Au-delà de ces thèmes et motifs qui relient l’histoire de la civilisation et celle de Karyne, les deux trames narratives sont liées principalement par une même structure cyclique qui les ramène constamment à leur point d’origine. Comme le progrès qui se retourne toujours en son envers et ramène les personnages à un temps originel, l’histoire de Karyne, qui la mène d’abord grosso modo de l’enfance à l’âge adulte dans la deuxième partie (Dans les limbes), se termine dans la troisième partie (Reconquista) par un retour à la petite enfance et à l’origine de son désir de voyage. Dans ces conditions, la dernière nouvelle de L’encyclopédie du petit cercle, « Reconquista », est en fait la première, chronologiquement, dans l’histoire de Karyne, celle qui nous fait découvrir le ferment de toutes les autres. La structure même de L’encyclopédie du petit cercle s’articule autour d’un retour à l’origine, celui de l’enfance de l’héroïne qui donne la clé de l’ensemble du recueil.

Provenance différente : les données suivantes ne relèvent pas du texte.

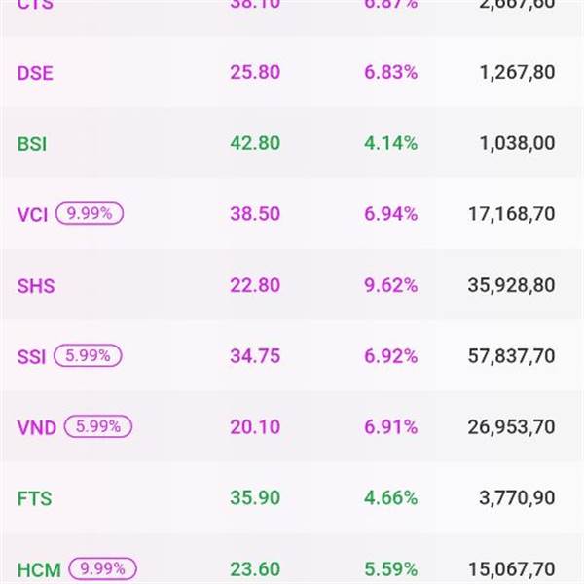584x584 pixels.
Task: Tap the 5.99% badge beside SSI
Action: [x=88, y=356]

176 Nanon Gardin et coll. (dir.), Petit Larousse des symboles, ouvr. cité, p. 376. Citant Mircea Eliade,

Simone Vierne (Rite, roman, initiation, ouvr. cité, p. 35), souligne que le « Leviathan [a] sans doute inspiré les artistes du Moyen Âge pour leurs représentations de l’Enfer dans les mystères. » On parle ici du passage du novice en voie d’être initié dans le ventre du monstre, « où l’avalement est équivalent à la mort ».